**Assignment**
Each line of the data should be duplicated precisely.

------

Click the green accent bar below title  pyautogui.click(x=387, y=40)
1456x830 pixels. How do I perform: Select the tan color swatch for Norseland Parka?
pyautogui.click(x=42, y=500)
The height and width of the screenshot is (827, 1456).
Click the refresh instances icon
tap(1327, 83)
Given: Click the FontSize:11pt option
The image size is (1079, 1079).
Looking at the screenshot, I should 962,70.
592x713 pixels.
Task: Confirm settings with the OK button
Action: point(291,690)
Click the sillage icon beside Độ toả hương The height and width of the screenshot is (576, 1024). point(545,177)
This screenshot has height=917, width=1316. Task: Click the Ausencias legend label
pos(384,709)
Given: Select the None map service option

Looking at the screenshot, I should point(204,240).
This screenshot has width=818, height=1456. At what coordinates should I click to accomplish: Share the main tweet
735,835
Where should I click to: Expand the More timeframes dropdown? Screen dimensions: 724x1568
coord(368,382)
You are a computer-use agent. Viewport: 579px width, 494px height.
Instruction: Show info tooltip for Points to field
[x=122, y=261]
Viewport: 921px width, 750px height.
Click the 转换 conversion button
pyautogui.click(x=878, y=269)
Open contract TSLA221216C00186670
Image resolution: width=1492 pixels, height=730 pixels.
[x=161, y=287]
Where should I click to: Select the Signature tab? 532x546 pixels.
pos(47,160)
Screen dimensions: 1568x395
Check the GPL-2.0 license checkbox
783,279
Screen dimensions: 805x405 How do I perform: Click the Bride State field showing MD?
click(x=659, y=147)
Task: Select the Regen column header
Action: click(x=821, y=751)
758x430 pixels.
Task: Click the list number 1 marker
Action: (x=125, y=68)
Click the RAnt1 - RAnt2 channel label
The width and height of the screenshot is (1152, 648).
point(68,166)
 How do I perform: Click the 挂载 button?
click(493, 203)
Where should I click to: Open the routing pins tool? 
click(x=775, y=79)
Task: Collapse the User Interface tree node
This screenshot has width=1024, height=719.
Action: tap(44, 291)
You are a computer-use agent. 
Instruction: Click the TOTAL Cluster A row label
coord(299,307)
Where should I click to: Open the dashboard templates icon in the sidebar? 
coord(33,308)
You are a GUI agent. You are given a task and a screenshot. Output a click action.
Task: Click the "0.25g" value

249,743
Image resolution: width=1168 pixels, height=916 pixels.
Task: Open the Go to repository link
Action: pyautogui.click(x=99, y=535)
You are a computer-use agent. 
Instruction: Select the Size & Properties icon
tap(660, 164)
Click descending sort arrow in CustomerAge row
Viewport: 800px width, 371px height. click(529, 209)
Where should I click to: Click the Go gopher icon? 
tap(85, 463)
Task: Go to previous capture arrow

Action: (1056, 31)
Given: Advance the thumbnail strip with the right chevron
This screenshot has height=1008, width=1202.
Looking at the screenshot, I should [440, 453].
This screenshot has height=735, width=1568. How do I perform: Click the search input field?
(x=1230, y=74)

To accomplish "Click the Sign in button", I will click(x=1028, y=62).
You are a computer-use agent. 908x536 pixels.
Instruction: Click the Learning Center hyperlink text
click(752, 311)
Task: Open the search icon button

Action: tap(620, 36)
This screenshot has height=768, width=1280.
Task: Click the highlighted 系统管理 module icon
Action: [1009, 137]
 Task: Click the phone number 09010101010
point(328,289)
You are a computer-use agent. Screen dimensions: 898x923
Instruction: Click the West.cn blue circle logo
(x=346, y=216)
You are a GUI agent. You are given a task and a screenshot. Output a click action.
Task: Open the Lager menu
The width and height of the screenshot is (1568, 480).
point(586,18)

------

**Exercise answer**
Click the green accent bar below title  pyautogui.click(x=387, y=40)
1456x830 pixels. How do I perform: Select the tan color swatch for Norseland Parka?
pyautogui.click(x=42, y=500)
The height and width of the screenshot is (827, 1456).
Click the refresh instances icon
tap(1327, 83)
Given: Click the FontSize:11pt option
The image size is (1079, 1079).
Looking at the screenshot, I should 962,70.
592x713 pixels.
Task: Confirm settings with the OK button
Action: point(291,690)
Click the sillage icon beside Độ toả hương The height and width of the screenshot is (576, 1024). point(545,177)
This screenshot has height=917, width=1316. Task: Click the Ausencias legend label
pos(384,709)
Given: Select the None map service option

Looking at the screenshot, I should point(204,240).
This screenshot has width=818, height=1456. At what coordinates should I click to accomplish: Share the main tweet
735,835
Where should I click to: Expand the More timeframes dropdown? Screen dimensions: 724x1568
coord(368,382)
You are a computer-use agent. Viewport: 579px width, 494px height.
Instruction: Show info tooltip for Points to field
[x=122, y=261]
Viewport: 921px width, 750px height.
Click the 转换 conversion button
pyautogui.click(x=878, y=269)
Open contract TSLA221216C00186670
Image resolution: width=1492 pixels, height=730 pixels.
[x=161, y=287]
Where should I click to: Select the Signature tab? 532x546 pixels.
pos(47,160)
Screen dimensions: 1568x395
Check the GPL-2.0 license checkbox
783,279
Screen dimensions: 805x405 How do I perform: Click the Bride State field showing MD?
click(x=659, y=147)
Task: Select the Regen column header
Action: click(x=821, y=751)
758x430 pixels.
Task: Click the list number 1 marker
Action: (x=125, y=68)
Click the RAnt1 - RAnt2 channel label
The width and height of the screenshot is (1152, 648).
point(68,166)
 How do I perform: Click the 挂载 button?
click(493, 203)
Where should I click to: Open the routing pins tool? 
click(x=775, y=79)
Task: Collapse the User Interface tree node
This screenshot has width=1024, height=719.
Action: tap(44, 291)
You are a computer-use agent. 
Instruction: Click the TOTAL Cluster A row label
coord(299,307)
Where should I click to: Open the dashboard templates icon in the sidebar? 
coord(33,308)
You are a GUI agent. You are given a task and a screenshot. Output a click action.
Task: Click the "0.25g" value

249,743
Image resolution: width=1168 pixels, height=916 pixels.
Task: Open the Go to repository link
Action: pyautogui.click(x=99, y=535)
You are a computer-use agent. 
Instruction: Select the Size & Properties icon
tap(660, 164)
Click descending sort arrow in CustomerAge row
Viewport: 800px width, 371px height. click(529, 209)
Where should I click to: Click the Go gopher icon? 
tap(85, 463)
Task: Go to previous capture arrow

Action: (1056, 31)
Given: Advance the thumbnail strip with the right chevron
This screenshot has height=1008, width=1202.
Looking at the screenshot, I should [440, 453].
This screenshot has height=735, width=1568. How do I perform: Click the search input field?
(x=1230, y=74)

To accomplish "Click the Sign in button", I will click(x=1028, y=62).
You are a computer-use agent. 908x536 pixels.
Instruction: Click the Learning Center hyperlink text
click(752, 311)
Task: Open the search icon button

Action: tap(620, 36)
This screenshot has height=768, width=1280.
Task: Click the highlighted 系统管理 module icon
Action: [1009, 137]
 Task: Click the phone number 09010101010
point(328,289)
You are a computer-use agent. Screen dimensions: 898x923
Instruction: Click the West.cn blue circle logo
(x=346, y=216)
You are a GUI agent. You are given a task and a screenshot. Output a click action.
Task: Open the Lager menu
The width and height of the screenshot is (1568, 480).
point(586,18)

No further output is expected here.